#### Texte de lecture:
====
En ce 14 juin 2024, d'après la coordination romande de la grève, les militantes dénonceront en masse la violence faite aux femmes et les féminicides. Elles crieront leur soutien à la Palestine, exigeront un cessez-le-feu. Elles protesteront contre la réforme de la LPP et s'opposeront à la haine visant les personnes trans. Tout ça, en une journée hautement médiatisée et fervemment débattue.
Mais ce qu'on oublie souvent, c'est qu'un grand nombre des participantes et participants de la grève ne s'engage pas uniquement au moment de cet événement symbolique. Pour certains, le militantisme, c'est toute l'année. Il s'ajoute au job et à la vie privée, prend une place indéniable et coûte une énergie folle. S'il est visibilisé durant la grève, il peut aussi menacer de brûler le flambeau par les deux bouts. On parle alors de «burnout militant».
====
#### Consigne:
D'après le texte de lecture, quelles causes les militantes défendront-elles ou combattront-elles le 14 juin 2024 ? Dressez-en la liste complète.

#### Données affichées:
====
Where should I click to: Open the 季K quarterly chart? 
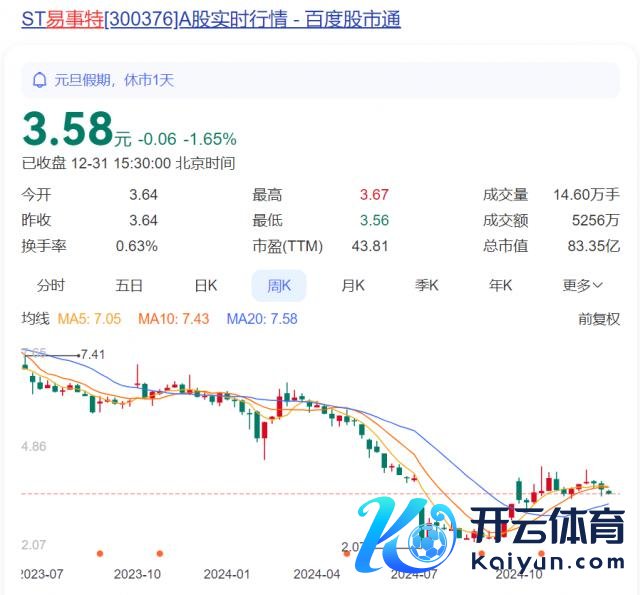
====
#### Réponse:
- la violence faite aux femmes (dénoncée)
- les féminicides (dénoncés)
- la Palestine (soutenue)
- un cessez-le-feu (exigé)
- la réforme de la LPP (contestée)
- la haine visant les personnes trans (combattue)